Support rolls in for WHO's new "Healthy Environments for Children" Initiative
Endorsements for the World Health Organization’s new initiative aimed at galvanizing action to create healthy environments for children came in from many quarters at its top-level function in Johannesburg last night.
WHO announced its new initiative during the World Summit on Sustainable Development yesterday, to address urgent concerns about the impact of unhealthy environments which contributed to the deaths of over 4.7 million children under five in 2000.
The global alliance will mobilize wide-ranging partners for a broad movement on healthy environments for children. Scientifically proven research will form the basis of cost-effective action and time-bound results to save the lives of millions of children.
Last night, royalty, health ministers, heads of UN agencies, the European Commission, NGO’s, and youth gave strong support for the initiative which was described as “bold, timely, and very important” by the US Environmental Protection Agency.
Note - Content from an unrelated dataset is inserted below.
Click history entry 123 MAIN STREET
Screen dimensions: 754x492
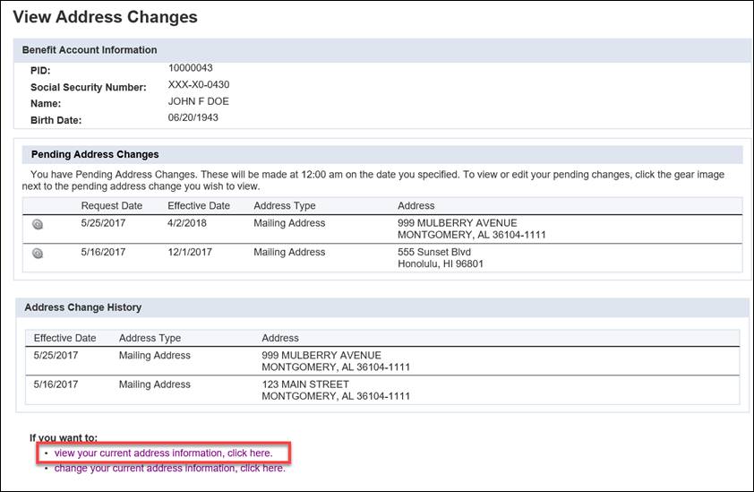click(382, 390)
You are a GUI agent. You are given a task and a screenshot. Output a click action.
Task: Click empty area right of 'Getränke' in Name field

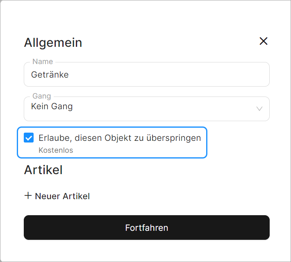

The Princess of Thailand, her Royal Highness Chulabhorn Mahidol, endorsed the alliance and expressed her interest in supporting the initiative. The South African Health Minister, Dr Manto Tshabalala-Msimang, said the country was very excited about the initiative, and was the first to join the alliance.
These views were echoed by delegates from Afghanistan, Bangladesh, Canada, Côte d’Ivoire, Hungary, Indonesia, and Moldova. Heads of UN agencies such as the United Nations Children’s Fund (UNICEF), the United Nations Environmental Programme (UNEP), and UN Habitat, as well as NGO’s such as Doctors for the Environment, also declared their strong support and commitment.
“This global alliance will build on our extensive experience with multi-partner initiatives such as the polio eradication drive, Roll Back Malaria, Stop TB, and the Tobacco-Free Initiative which is pioneering the first public health treaty known as the Framework Convention on Tobacco Control,” said Dr Gro Harlem Brundtland, WHO Director-General.“We are committed to driving this initiative forward speedily. Immediately after the World Summit, we will firm up plans so that we can have activities up and running within six months, and agree on measurable targets with our alliance partners,” said Dr Brundtland.
At last night’s function, Dr Brundtland received the Swedish City of Göteborg’s International Environment Prize for 2002 -- worth 1 million kronor (about $100 000) -- for her “visionary and innovative work during the 80s which laid the foundation for all the pioneering work around Agenda 21”. In accepting the award, Dr Brundtland announced that she would donate her prize to the new initiative to “get work off to a flying start.”